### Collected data
□ □ □ □

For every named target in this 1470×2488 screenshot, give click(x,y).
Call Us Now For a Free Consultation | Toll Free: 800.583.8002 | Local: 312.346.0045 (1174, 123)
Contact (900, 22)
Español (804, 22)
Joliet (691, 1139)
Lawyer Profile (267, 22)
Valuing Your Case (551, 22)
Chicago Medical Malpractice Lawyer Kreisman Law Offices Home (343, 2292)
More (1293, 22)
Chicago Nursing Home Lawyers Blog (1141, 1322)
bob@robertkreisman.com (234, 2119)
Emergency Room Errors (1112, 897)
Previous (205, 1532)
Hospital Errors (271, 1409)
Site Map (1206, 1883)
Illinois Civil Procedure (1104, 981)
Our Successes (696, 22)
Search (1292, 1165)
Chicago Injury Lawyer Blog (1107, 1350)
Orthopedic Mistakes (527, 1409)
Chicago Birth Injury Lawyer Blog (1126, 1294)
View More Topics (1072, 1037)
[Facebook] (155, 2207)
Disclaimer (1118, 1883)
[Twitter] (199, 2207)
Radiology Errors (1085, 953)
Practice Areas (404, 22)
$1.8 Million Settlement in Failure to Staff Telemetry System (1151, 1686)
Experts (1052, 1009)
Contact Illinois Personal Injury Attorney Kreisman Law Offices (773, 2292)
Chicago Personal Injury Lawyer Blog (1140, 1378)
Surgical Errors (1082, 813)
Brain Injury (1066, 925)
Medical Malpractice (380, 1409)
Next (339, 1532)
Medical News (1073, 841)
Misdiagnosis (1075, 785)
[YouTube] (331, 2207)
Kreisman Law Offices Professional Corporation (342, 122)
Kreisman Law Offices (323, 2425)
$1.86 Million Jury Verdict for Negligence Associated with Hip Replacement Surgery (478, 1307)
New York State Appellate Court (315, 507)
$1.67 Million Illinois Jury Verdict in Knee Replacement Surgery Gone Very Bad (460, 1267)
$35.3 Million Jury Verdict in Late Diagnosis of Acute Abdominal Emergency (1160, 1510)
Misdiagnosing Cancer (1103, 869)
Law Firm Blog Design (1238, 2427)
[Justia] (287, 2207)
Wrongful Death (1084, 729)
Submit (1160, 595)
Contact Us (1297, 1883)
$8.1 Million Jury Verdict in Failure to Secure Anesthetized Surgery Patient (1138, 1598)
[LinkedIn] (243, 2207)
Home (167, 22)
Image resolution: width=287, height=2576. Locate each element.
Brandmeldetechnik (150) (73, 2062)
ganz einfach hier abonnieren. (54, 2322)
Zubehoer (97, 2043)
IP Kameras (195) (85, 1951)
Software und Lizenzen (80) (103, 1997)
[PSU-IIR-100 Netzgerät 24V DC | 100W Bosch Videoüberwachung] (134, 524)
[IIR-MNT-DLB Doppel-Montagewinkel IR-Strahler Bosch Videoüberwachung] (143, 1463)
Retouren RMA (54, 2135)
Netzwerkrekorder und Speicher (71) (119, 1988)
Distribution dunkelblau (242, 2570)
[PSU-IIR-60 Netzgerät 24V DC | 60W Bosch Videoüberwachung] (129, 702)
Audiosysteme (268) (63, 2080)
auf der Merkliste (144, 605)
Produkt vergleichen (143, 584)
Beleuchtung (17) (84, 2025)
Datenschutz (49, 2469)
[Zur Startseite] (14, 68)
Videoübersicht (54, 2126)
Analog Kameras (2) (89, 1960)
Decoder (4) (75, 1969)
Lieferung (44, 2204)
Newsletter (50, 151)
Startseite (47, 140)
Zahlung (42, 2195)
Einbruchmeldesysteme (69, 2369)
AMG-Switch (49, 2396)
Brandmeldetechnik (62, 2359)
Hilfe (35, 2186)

□ □ □ □

### Task statement
The records above need to be retyped in full, exactly as they stand.

### Task result
For every named target in this 1470×2488 screenshot, give click(x,y).
Call Us Now For a Free Consultation | Toll Free: 800.583.8002 | Local: 312.346.0045 (1174, 123)
Contact (900, 22)
Español (804, 22)
Joliet (691, 1139)
Lawyer Profile (267, 22)
Valuing Your Case (551, 22)
Chicago Medical Malpractice Lawyer Kreisman Law Offices Home (343, 2292)
More (1293, 22)
Chicago Nursing Home Lawyers Blog (1141, 1322)
bob@robertkreisman.com (234, 2119)
Emergency Room Errors (1112, 897)
Previous (205, 1532)
Hospital Errors (271, 1409)
Site Map (1206, 1883)
Illinois Civil Procedure (1104, 981)
Our Successes (696, 22)
Search (1292, 1165)
Chicago Injury Lawyer Blog (1107, 1350)
Orthopedic Mistakes (527, 1409)
Chicago Birth Injury Lawyer Blog (1126, 1294)
View More Topics (1072, 1037)
[Facebook] (155, 2207)
Disclaimer (1118, 1883)
[Twitter] (199, 2207)
Radiology Errors (1085, 953)
Practice Areas (404, 22)
$1.8 Million Settlement in Failure to Staff Telemetry System (1151, 1686)
Experts (1052, 1009)
Contact Illinois Personal Injury Attorney Kreisman Law Offices (773, 2292)
Chicago Personal Injury Lawyer Blog (1140, 1378)
Surgical Errors (1082, 813)
Brain Injury (1066, 925)
Medical Malpractice (380, 1409)
Next (339, 1532)
Medical News (1073, 841)
Misdiagnosis (1075, 785)
[YouTube] (331, 2207)
Kreisman Law Offices Professional Corporation (342, 122)
Kreisman Law Offices (323, 2425)
$1.86 Million Jury Verdict for Negligence Associated with Hip Replacement Surgery (478, 1307)
New York State Appellate Court (315, 507)
$1.67 Million Illinois Jury Verdict in Knee Replacement Surgery Gone Very Bad (460, 1267)
$35.3 Million Jury Verdict in Late Diagnosis of Acute Abdominal Emergency (1160, 1510)
Misdiagnosing Cancer (1103, 869)
Law Firm Blog Design (1238, 2427)
[Justia] (287, 2207)
Wrongful Death (1084, 729)
Submit (1160, 595)
Contact Us (1297, 1883)
$8.1 Million Jury Verdict in Failure to Secure Anesthetized Surgery Patient (1138, 1598)
[LinkedIn] (243, 2207)
Home (167, 22)
Image resolution: width=287, height=2576. Locate each element.
Brandmeldetechnik (150) (73, 2062)
ganz einfach hier abonnieren. (54, 2322)
Zubehoer (97, 2043)
IP Kameras (195) (85, 1951)
Software und Lizenzen (80) (103, 1997)
[PSU-IIR-100 Netzgerät 24V DC | 100W Bosch Videoüberwachung] (134, 524)
[IIR-MNT-DLB Doppel-Montagewinkel IR-Strahler Bosch Videoüberwachung] (143, 1463)
Retouren RMA (54, 2135)
Netzwerkrekorder und Speicher (71) (119, 1988)
Distribution dunkelblau (242, 2570)
[PSU-IIR-60 Netzgerät 24V DC | 60W Bosch Videoüberwachung] (129, 702)
Audiosysteme (268) (63, 2080)
auf der Merkliste (144, 605)
Produkt vergleichen (143, 584)
Beleuchtung (17) (84, 2025)
Datenschutz (49, 2469)
[Zur Startseite] (14, 68)
Videoübersicht (54, 2126)
Analog Kameras (2) (89, 1960)
Decoder (4) (75, 1969)
Lieferung (44, 2204)
Newsletter (50, 151)
Startseite (47, 140)
Zahlung (42, 2195)
Einbruchmeldesysteme (69, 2369)
AMG-Switch (49, 2396)
Brandmeldetechnik (62, 2359)
Hilfe (35, 2186)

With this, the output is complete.